Зато в Канкале можно снять квартирку (на туристов там не обращают внимания) и гулять по утрам к причалу, наблюдая, как гладкие бутылочные подбрюшья валов катятся к берегу под безучастными небесами, как прилив охватывает кольцом ребристые утесы и по крутой дуге над волной, скрежеща голосами, скользят резкие тела белых чаек...
Там у причала, поросшего мохнатыми водорослями, можно за сущие гроши купить устриц (а лимон подарит продавец); в ближайшей продуктовой лавке отовариться хлебом, маслом и бутылкой шабли.
Погода в тех местах дрянная, а с вином и устрицами можно целый день не выходить из дома - что еще человеку нужно? Человеку, который спасается от людей...
* * *
Она молчала всю дорогу, молчала, пока они спешно выметались из лондонской гостиницы, срывая с вешалок в шкафу вещи и как попало бросая их в чемодан. Прижимала к груди клетку с Желтухиным и молчала, пока ехали в поезде, пока из Кале мчались в колымаге Жан-Поля...
И Леон молчал, сосредоточенно глядя перед собой на дорогу: гнал как одержимый. Слишком хорошо знал, чего стоит в таких случаях драгоценная фора, лишние два-три часа.
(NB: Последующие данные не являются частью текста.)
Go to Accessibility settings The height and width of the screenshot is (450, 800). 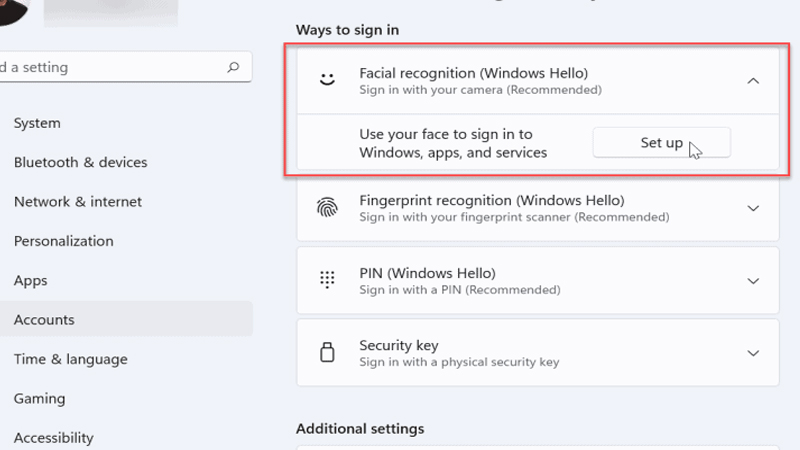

Без конца прокручивая минувший восхитительный вечер бешенства, ненависти и изощренной лжи, он выуживал из памяти реплики Елены, Фридриха и гостей, сопоставлял их, отсеивал ненужное, вновь вытаскивал за хвост какую-нибудь невинно произнесенную фразу - ядовитую гадину из клубка змей, - поворачивая ее так и сяк, мысленно проговаривая то важное, что выпало в осадок сознания и интуиции. Да, шеф, уж прости этот жалкий непрофессионализм - именно интуиции:

- У нас ведь не Тоскана... на наших террасах... спасибо, построили эту монорельсовую дорогу...
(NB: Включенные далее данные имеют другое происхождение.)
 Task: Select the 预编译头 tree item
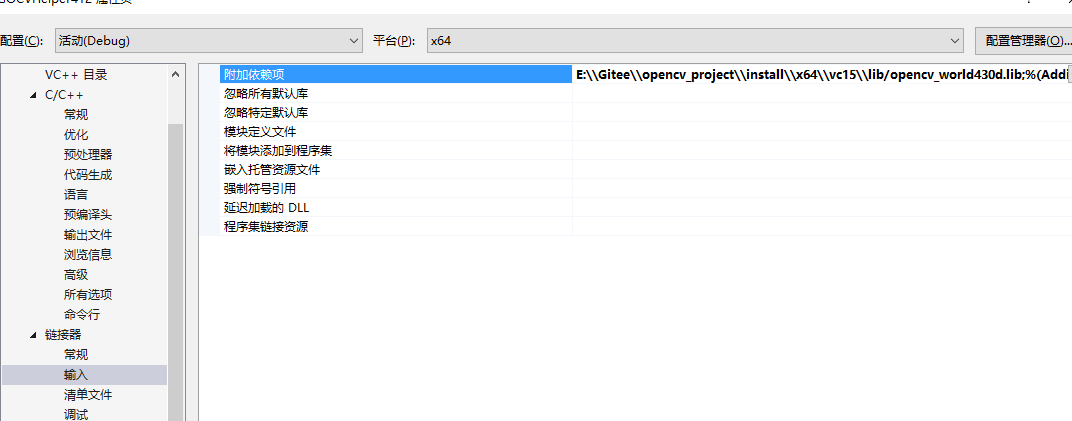(x=88, y=215)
- ...Боже мой, а поднимется ли он к двадцать третьему?..
- Еще десять дней. Будем надеяться...
- А вот другие тенора не обходят своим вниманием наши края!

И заветный ключ к событиям прошлого: книга с экслибрисом Дома Этингера на полке в проклятом доме «Казаха» - книга с закладкой-фантиком на странице смертельной опасности!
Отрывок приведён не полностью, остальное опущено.